The required result is each line of the entries below containing the string "chevron".

[Collected data entries]
BEGIN

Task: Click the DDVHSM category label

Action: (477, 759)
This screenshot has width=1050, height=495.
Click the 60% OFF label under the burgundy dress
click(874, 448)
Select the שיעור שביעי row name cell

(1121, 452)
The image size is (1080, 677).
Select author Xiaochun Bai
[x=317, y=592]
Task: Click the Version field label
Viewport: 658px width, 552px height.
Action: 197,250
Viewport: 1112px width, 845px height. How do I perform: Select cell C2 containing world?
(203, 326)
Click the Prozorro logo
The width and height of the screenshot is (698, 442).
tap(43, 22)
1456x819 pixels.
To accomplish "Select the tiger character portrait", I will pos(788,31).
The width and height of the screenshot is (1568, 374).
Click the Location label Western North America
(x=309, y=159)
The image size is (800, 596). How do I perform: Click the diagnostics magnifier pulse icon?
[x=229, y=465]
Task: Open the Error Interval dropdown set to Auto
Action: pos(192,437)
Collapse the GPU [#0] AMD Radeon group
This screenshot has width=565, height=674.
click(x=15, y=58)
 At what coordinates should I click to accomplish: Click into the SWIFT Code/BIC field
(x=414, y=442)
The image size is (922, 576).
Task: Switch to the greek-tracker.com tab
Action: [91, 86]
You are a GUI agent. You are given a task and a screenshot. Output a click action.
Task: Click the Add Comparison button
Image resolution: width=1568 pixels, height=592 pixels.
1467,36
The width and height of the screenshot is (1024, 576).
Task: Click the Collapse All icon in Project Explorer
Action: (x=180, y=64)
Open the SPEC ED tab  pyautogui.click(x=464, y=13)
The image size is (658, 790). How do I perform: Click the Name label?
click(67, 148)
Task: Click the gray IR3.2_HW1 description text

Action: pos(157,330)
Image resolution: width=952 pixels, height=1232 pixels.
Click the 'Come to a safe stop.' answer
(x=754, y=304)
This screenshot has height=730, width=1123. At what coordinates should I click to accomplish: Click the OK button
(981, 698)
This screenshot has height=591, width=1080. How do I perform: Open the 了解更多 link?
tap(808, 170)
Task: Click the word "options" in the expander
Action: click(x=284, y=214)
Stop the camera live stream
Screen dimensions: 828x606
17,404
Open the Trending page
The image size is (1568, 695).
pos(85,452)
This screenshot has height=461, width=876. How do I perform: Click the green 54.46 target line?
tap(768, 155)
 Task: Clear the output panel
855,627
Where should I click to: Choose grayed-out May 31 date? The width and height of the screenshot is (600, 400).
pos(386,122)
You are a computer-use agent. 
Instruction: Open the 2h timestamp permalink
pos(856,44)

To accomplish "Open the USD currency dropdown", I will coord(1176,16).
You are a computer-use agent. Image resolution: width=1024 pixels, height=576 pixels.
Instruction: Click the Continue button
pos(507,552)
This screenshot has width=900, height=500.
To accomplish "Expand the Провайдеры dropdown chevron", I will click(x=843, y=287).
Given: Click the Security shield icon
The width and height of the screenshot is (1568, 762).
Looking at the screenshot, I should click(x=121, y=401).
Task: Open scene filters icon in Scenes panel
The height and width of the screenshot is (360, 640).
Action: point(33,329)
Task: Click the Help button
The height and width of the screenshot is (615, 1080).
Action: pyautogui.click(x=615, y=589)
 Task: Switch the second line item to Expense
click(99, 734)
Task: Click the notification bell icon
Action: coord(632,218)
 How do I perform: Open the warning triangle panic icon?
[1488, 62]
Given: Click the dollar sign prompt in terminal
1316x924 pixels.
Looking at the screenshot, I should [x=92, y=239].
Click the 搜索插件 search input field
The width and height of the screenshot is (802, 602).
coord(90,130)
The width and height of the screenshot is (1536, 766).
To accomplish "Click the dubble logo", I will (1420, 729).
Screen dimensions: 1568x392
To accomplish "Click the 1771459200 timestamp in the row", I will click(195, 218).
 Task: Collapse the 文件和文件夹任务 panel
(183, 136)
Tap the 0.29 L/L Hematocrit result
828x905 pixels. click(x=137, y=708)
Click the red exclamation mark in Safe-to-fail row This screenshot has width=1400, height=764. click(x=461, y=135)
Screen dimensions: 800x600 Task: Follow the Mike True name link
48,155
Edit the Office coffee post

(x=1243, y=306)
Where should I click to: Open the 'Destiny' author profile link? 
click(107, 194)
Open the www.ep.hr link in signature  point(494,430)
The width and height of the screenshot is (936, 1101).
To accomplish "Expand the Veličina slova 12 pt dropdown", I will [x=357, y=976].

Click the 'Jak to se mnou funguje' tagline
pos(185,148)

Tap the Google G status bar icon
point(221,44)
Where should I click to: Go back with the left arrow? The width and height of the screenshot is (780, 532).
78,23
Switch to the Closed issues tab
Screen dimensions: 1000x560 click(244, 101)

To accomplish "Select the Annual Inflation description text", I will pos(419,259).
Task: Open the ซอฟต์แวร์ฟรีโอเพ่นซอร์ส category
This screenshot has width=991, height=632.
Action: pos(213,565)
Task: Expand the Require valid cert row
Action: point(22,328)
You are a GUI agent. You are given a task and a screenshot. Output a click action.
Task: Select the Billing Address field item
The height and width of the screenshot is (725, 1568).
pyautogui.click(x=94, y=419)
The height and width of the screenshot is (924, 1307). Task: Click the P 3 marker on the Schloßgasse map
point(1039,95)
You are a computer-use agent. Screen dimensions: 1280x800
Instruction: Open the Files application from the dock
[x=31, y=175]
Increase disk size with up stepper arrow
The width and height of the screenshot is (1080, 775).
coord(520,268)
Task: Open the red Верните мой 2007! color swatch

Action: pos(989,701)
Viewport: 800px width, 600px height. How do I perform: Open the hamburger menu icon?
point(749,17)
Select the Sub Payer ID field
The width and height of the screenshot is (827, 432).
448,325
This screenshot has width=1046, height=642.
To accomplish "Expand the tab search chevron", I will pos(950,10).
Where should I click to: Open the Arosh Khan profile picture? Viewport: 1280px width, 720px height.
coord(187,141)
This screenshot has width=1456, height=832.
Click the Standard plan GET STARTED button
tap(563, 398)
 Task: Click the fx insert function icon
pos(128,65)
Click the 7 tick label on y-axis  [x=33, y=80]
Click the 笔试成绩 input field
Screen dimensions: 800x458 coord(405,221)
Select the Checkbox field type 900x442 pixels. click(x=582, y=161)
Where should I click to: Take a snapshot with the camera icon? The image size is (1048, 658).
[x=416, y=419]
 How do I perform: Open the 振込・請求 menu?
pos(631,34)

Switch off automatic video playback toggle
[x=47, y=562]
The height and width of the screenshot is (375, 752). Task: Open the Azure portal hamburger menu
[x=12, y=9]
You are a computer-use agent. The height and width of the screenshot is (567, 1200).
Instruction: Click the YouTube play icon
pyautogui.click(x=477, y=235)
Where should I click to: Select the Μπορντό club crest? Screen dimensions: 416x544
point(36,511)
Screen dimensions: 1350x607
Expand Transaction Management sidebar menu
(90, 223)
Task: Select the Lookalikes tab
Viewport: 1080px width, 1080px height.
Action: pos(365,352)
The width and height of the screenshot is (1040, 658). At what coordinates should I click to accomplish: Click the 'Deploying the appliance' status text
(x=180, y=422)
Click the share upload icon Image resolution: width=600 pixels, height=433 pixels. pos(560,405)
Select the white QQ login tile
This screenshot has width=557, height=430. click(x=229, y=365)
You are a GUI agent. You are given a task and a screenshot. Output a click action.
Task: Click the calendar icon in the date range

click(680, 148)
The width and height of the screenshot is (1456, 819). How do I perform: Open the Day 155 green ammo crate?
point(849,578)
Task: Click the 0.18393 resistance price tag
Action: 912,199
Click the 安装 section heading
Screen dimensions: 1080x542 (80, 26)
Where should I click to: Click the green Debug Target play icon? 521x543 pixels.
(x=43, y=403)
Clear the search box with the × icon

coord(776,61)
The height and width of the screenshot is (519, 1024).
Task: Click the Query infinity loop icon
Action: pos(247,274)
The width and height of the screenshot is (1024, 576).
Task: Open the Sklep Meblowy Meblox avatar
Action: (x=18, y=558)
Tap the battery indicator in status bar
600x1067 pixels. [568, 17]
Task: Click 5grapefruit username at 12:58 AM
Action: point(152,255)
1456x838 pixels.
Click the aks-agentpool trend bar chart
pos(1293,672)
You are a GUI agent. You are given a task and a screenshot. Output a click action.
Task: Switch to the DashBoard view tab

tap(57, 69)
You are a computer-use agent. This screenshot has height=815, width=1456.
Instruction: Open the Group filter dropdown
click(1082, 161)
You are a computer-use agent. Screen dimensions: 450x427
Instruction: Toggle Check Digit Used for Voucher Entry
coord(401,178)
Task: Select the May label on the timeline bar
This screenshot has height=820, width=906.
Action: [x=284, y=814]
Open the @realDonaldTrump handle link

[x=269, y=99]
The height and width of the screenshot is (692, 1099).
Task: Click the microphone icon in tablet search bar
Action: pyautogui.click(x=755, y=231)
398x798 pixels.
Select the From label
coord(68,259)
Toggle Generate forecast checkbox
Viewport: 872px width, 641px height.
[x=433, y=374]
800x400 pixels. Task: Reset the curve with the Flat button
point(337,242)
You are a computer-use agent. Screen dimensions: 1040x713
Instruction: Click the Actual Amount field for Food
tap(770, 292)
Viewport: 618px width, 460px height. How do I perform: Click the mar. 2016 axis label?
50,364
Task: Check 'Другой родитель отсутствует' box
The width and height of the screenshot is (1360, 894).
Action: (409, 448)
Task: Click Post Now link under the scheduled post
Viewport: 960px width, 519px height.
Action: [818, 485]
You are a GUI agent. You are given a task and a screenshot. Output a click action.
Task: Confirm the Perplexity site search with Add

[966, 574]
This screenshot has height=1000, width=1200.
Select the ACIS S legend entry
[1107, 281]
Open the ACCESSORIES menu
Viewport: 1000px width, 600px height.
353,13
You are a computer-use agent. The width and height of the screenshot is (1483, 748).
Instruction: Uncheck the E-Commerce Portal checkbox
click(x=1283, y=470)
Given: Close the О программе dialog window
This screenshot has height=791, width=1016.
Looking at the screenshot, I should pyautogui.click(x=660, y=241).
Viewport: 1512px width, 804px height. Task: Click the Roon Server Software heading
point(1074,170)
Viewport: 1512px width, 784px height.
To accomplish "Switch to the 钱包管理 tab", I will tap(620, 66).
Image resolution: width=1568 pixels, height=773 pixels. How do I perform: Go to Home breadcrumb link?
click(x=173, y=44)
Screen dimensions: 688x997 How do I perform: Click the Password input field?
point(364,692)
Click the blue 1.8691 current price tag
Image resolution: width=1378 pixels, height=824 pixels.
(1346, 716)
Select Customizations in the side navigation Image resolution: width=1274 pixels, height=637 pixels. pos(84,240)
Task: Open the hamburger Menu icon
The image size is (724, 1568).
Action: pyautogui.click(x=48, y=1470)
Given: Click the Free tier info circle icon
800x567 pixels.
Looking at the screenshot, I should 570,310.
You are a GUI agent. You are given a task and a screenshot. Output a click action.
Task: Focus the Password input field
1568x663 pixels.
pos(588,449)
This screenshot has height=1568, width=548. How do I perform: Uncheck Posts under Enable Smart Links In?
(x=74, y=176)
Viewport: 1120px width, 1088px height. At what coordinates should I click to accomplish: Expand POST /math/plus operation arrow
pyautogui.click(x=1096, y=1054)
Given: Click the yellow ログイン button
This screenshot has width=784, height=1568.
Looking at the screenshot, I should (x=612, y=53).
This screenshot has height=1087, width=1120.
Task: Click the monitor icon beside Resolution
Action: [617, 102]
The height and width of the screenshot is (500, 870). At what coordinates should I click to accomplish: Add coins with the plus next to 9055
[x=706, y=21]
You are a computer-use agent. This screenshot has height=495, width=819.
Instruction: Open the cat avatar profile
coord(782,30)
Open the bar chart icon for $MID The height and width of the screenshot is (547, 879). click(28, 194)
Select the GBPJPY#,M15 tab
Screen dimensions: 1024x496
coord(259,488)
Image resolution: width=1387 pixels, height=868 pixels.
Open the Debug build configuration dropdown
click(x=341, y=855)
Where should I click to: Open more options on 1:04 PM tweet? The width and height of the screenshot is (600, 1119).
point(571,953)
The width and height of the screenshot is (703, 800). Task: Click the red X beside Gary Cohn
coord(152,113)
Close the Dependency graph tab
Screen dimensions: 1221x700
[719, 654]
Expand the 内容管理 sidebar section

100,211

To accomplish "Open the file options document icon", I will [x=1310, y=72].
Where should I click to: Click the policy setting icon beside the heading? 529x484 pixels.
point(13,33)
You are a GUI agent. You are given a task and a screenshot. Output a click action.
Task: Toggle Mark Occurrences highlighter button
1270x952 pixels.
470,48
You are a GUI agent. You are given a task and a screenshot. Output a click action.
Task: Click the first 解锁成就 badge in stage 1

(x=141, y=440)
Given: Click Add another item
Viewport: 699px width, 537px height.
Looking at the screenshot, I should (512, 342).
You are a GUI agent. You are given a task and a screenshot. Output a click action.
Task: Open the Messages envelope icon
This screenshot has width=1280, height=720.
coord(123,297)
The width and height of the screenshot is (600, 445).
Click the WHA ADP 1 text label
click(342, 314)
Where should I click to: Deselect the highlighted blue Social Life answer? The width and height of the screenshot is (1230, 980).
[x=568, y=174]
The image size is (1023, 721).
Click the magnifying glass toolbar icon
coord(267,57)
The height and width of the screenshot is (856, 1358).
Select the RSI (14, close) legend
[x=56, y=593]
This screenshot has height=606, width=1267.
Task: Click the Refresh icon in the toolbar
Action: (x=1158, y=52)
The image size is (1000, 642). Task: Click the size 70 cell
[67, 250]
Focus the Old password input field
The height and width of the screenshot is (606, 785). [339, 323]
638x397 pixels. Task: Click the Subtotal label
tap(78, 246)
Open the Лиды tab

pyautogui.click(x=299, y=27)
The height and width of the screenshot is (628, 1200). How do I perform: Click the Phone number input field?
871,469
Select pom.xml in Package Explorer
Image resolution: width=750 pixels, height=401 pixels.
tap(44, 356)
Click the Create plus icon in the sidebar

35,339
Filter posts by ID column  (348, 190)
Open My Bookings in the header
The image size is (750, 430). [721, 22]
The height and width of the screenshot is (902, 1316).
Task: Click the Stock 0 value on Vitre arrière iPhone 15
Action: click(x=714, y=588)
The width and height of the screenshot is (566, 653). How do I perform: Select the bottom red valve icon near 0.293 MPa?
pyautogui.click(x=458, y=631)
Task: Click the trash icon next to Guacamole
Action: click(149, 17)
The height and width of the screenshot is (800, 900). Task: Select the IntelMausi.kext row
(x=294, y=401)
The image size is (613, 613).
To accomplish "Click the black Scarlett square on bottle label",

END

● Solution to this task:
To accomplish "Expand the Провайдеры dropdown chevron", I will click(x=843, y=287).
To accomplish "Expand the tab search chevron", I will pos(950,10).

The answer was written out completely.